In 1994 temperature of the planet equalled what it was before 1855. That means all global warming from 1970 to 1994 undid the man-made global cooling. But that doesn't take into account the amount of global warming that would have occurred by nature.

Looking at temperature records from 1550 to 1855, there was global warming. It was slow and steady. Assume that was the pace of nature. If humans hadn't screwed with the climate, assuming global warming would have proceeded at the same pace, then year 2000 was the temperature it was supposed to be in that same year.

Look at this another way. All the global warming from 1855 to year 2000 is equal to the global warming from 1994 to year 2000. That means the amount of global warming nature would have taken 145 years to accomplish happened in just 6 years. That makes it look really really bad. But that doesn't change the fact that in year 2000 the temperature of the planet is what it was supposed to be in that same year.

■ **DATASET EXCERPT**:
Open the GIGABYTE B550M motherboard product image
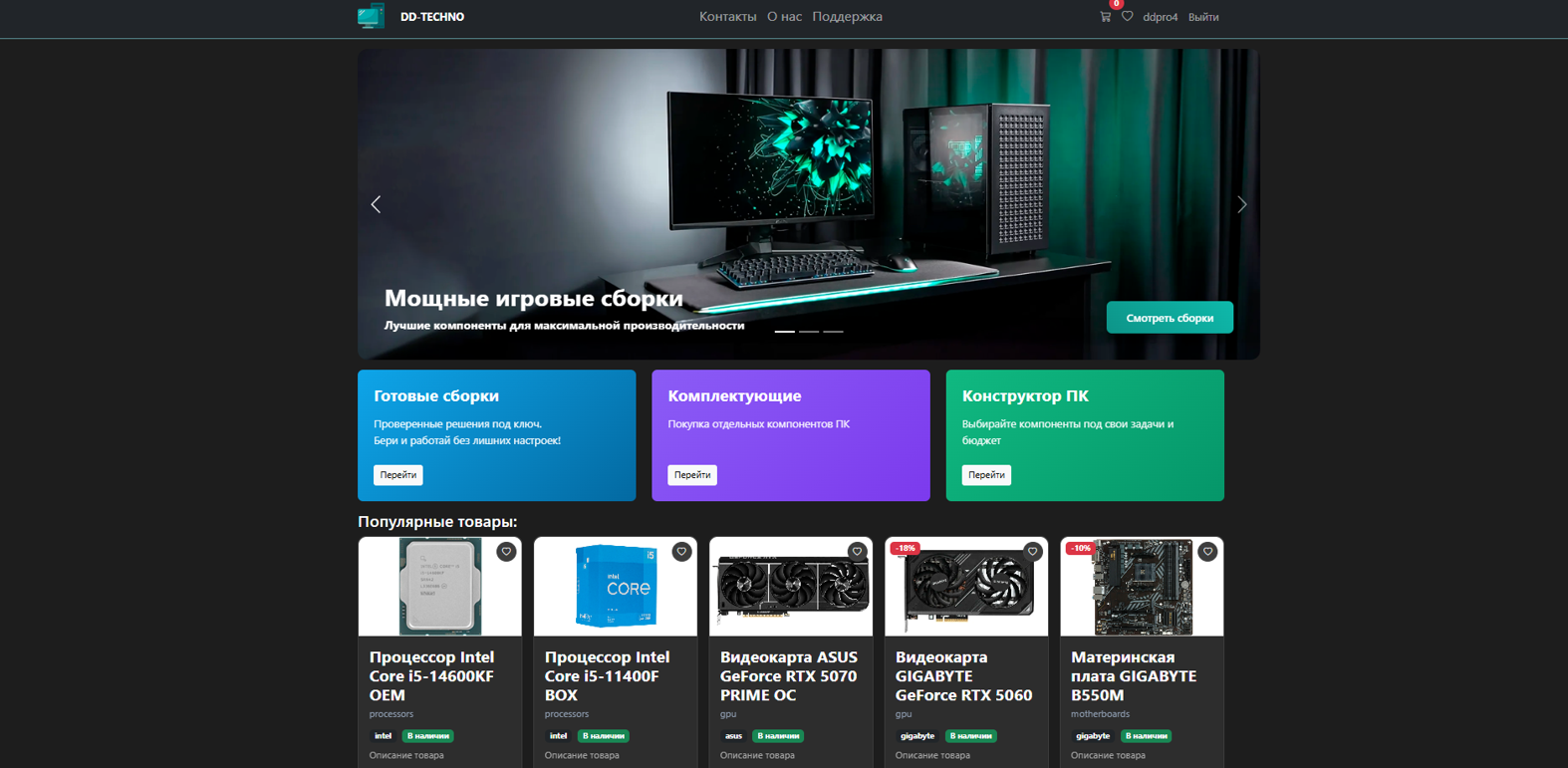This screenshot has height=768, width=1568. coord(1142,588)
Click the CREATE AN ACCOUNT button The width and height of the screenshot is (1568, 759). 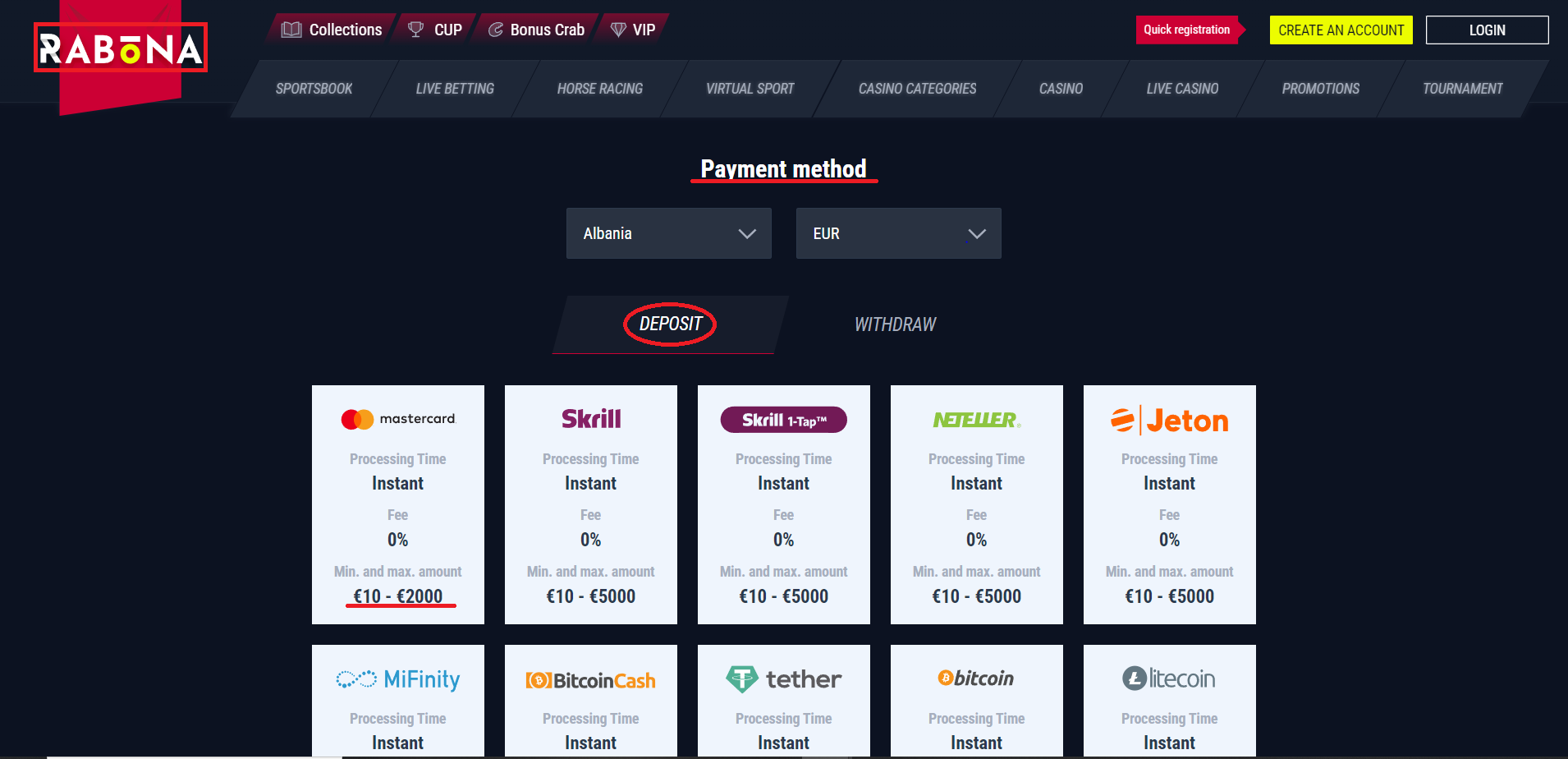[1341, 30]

■ **SET TASKS**:
1. In the global warming text, in what year did the planet's temperature equal what it had been before 1855?
2. Write a continuation of the global warming text, starting right after its final sentence.
None of the lines above are needed for this.

■ **FINAL ANSWERS**:
1. 1994

2.
Now look at the consequences. When we had copious quantities of pollution in the stratosphere, the stratosphere was extremely hot, the surface of the ocean was unusually cool. Now the stratosphere is back to it's natural cold temperature, and the ocean is quite warm. A hurricane is a convection current between the warm surface of the ocean and the cold bottom of the stratosphere. The top of a hurricane is the top of the troposphere, where it touches the stratosphere. The greater that temperature difference, the more energy the hurricane has. Either increasing the temperature of the surface of the ocean, or decreasing the temperature of the bottom of the stratosphere. Either increases the temperature difference. By removing the pollution from the stratosphere, we caused both.

This means more energy to power hurricanes. Statistics show there are no more tropical storms per year than usual, but a greater proportion of those storms intensify to become hurricanes. More hurricanes, larger hurricanes, and more powerful (greater wind speed).

But again, compare this to the first half of the 1800s. What were hurricanes like back then? Before we heated the stratosphere and cooled the surface? Have the number of hurricanes and their strength reverted back to what they were? We don't know, because there were no satellites in the first half of the 1800s.

This has to be treated as a normal state of being. Puerto Rico will be getting more of these. The damage should have been fully repaired by now. It will happen again, and again, and again. Learn to live with it, or die.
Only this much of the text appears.